» 課題 1
坐禅会の指導者を紹介する本文の最後の段落で、筆者が「」でくくって挙げている指導者の特質をすべて書き出すこと。
» 課題 2
坐禅会の指導者を紹介する本文をもとに、次の問いに一行ずつ答えよ。
(a) 指導者はどの修道院のシスターか。
(b) 筆者が受けたカウンセリングの期間はどれだけか。
(c) 坐禅会の翌日、筆者の調子はどうだったか。
» 課題 3
坐禅会の指導者を紹介する本文を、最後の文に続けて書き進めてください。

» 本文
········

息をかぞえて

禅・こころとからだ

僕の先生

昨日は定例の坐禅会。おもいがけない、よいことがありました。たまにこういうことが起こるから、やめられないし、継続は大事だなあと思います。今日とても元気です!

 

僕が参加している坐禅会とその指導者について、もう一度説明しておくことにします。

 

指導者はカトリック修道院「聖心会」のシスター、青木義子先生。

シスターでありながら宗教法人三宝禅」の禅教師の資格、そして臨床心理士の資格ももたれている方です。僕が最初お目にかかったきっかけもカウンセリングでした。当時、精神的にも生活面でもにっちもさっちもいかない状況にあり、友人の紹介で受けにいきました。67年前のことです。

1年間のカウンセリング期間、青木先生は信仰を持ちだすことなく(僕はキリスト教が説く「許し」などの説明を期待していたのですが)傾聴に徹し、必要なところで現実的なアドバイスをくださいました。なにか非・宗教的というか、実用的。サバサバしていて、かといって冷たいわけでもない。そして、ものごとに動じない。何を相談したとしても。

いま思えばその「現実性」や「適度な距離感」、そして「安定感」は、深いところで禅の精神やイエスへの信仰に支えられていたのだと思います。

········

» 資料
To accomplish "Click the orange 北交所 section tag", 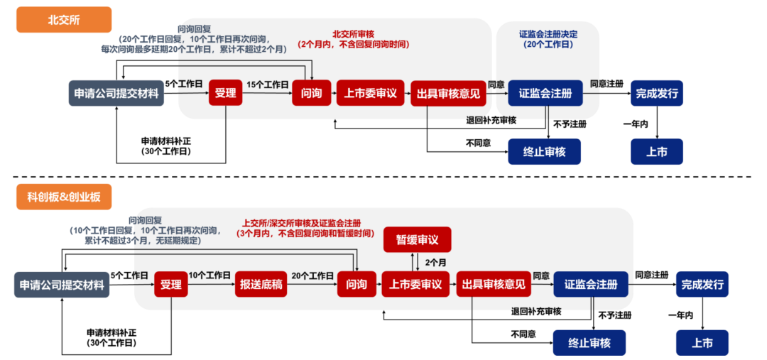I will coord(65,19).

········

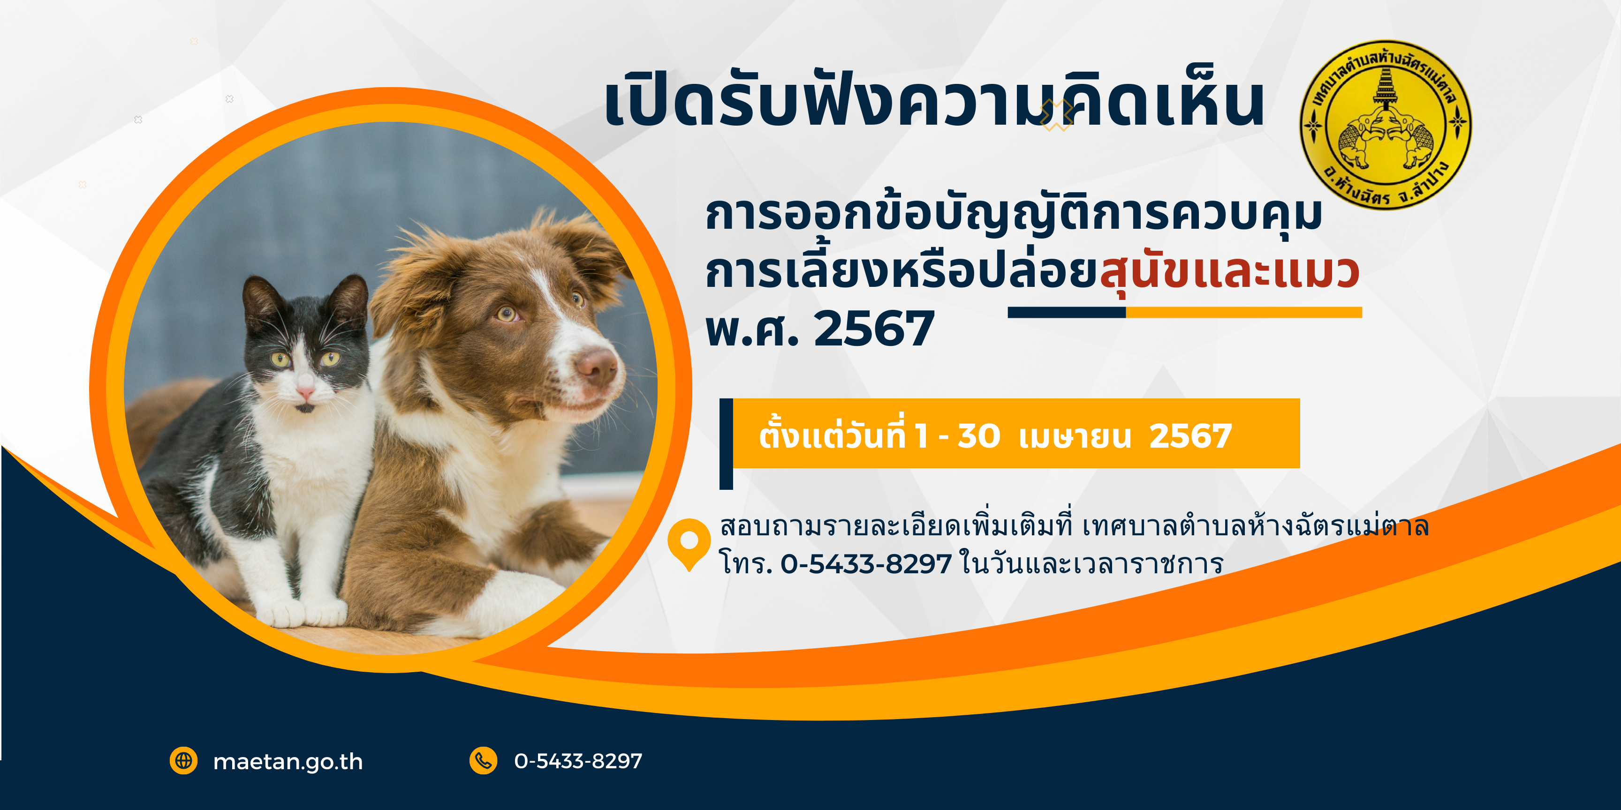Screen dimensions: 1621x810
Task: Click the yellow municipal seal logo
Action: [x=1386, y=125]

········

» 解答 1
現実性
適度な距離感
安定感

» 解答 2
(a) カトリック修道院「聖心会」
(b) 1年間
(c) とても元気だった

» 解答 3
 

カウンセリングが一段落ついたところで「自分でできる、こころのトレーニングを」との僕のリクエストに応えるかたちで、三宝(当時「三宝教団)のとある坐禅会と御老師を紹介していただきました。それから約3年そこですわり、御老師から公案の指導もしていただき、会の皆様からもひとかたならぬ御恩をたまわりましたが、思うところあってそこを離れることに。

 

その後また青木先生の坐禅会でぼちぼちとすわらせていただくようになり、一昨年の冬に弟子にしていただき、公案の修行を再開して今日にいたります。

 

ここ最近、新たな参加者の方がふえていることもあって、会に行くのが楽しみになってきています。

鼻で観る

すこし遅くなりましたが、3日前の坐禅会のことを書きます。このところ家ですわる時間をふやしていることもあり、前回の日記で書いたところからもうひとつ、深く静かなところですわることができました。感覚的な話なので、ことばにするのはなかなか難しいですが、やってみます。

 

坐禅の方法はいくつかあって、1から10までくり返し息をかぞえる「数息感(すうそくかん)」、カウントなしで息の出入りを観ていく「随息観(ずいそくかん)」、指導者からいただいた公案に参ずる「公案(こうあん)」、ただひたすらすわる「只管打坐(しかんたざ)」が主なところでしょうか。

僕は数息観がいちばんやりやすくて気に入っているので、家や電車でやる時はだいたいが数息観です。ただ坐禅会ではシスターから公案をいただくので、公案とともにすわります。この日は2回の坐のうち、ひとつを公案にあて、もうひとつは随息観ですわりました。

公案は「師と弟子の間のやりとりのみ、他言無用」というルールがあるので、ここではふれません。ですので、ふたつ目の随息観について書きます。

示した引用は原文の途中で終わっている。